Stored items from a collection:
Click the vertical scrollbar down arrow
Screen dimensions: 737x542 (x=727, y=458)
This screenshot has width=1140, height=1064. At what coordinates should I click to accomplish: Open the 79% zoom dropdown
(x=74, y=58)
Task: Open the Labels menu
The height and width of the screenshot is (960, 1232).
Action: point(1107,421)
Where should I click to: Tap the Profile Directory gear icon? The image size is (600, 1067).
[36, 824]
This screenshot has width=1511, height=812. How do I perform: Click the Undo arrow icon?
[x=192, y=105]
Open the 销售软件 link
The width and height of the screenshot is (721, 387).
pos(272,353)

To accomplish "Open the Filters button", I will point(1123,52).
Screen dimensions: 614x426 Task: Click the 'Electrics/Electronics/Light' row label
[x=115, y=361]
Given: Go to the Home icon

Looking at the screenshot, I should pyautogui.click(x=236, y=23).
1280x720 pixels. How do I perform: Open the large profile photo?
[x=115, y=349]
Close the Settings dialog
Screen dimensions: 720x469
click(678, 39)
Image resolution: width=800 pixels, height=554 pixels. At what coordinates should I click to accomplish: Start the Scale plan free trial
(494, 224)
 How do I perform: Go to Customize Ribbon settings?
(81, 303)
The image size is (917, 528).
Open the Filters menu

## What to work on
Please return only the lines from the one that contains "Close the Settings dialog" through the final line of the entries, each exactly as written.

## Expected answer
Close the Settings dialog
Screen dimensions: 720x469
click(678, 39)
Image resolution: width=800 pixels, height=554 pixels. At what coordinates should I click to accomplish: Start the Scale plan free trial
(494, 224)
 How do I perform: Go to Customize Ribbon settings?
(81, 303)
The image size is (917, 528).
Open the Filters menu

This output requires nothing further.